EXERCISE REQUIREMENTS →
Set down the lines from the line containing "You are a computer-use" up to and including the line containing "pos(842,169)", copying them exactly.

━━ INFORMATION SHOWN ━━

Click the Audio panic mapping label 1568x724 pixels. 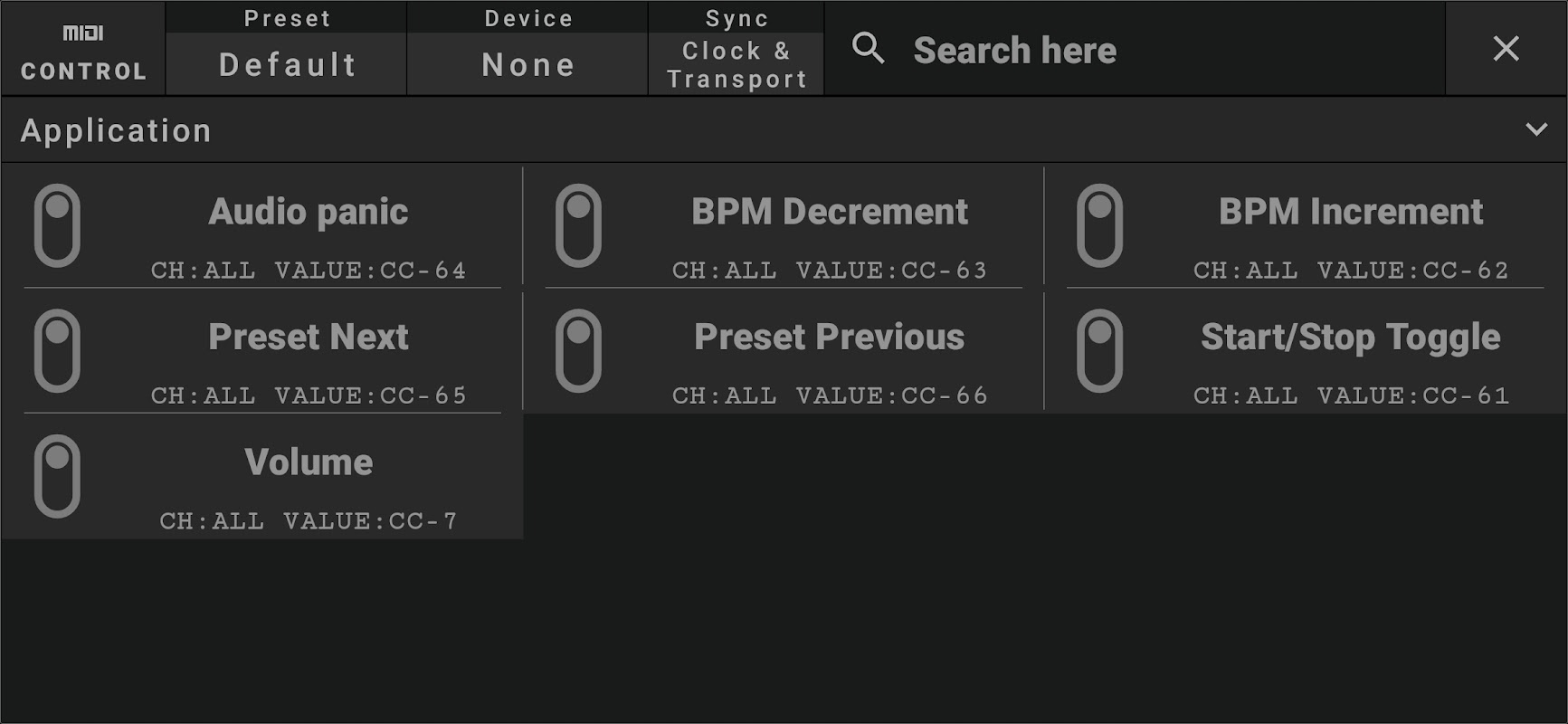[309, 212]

━━━
━━ INFORMATION SHOWN ━━

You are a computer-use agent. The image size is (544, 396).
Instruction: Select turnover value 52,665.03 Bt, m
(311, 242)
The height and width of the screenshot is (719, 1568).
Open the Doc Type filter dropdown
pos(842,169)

━━━

SOLUTION →
You are a computer-use agent. The image size is (544, 396).
Instruction: Select turnover value 52,665.03 Bt, m
(311, 242)
The height and width of the screenshot is (719, 1568).
Open the Doc Type filter dropdown
pos(842,169)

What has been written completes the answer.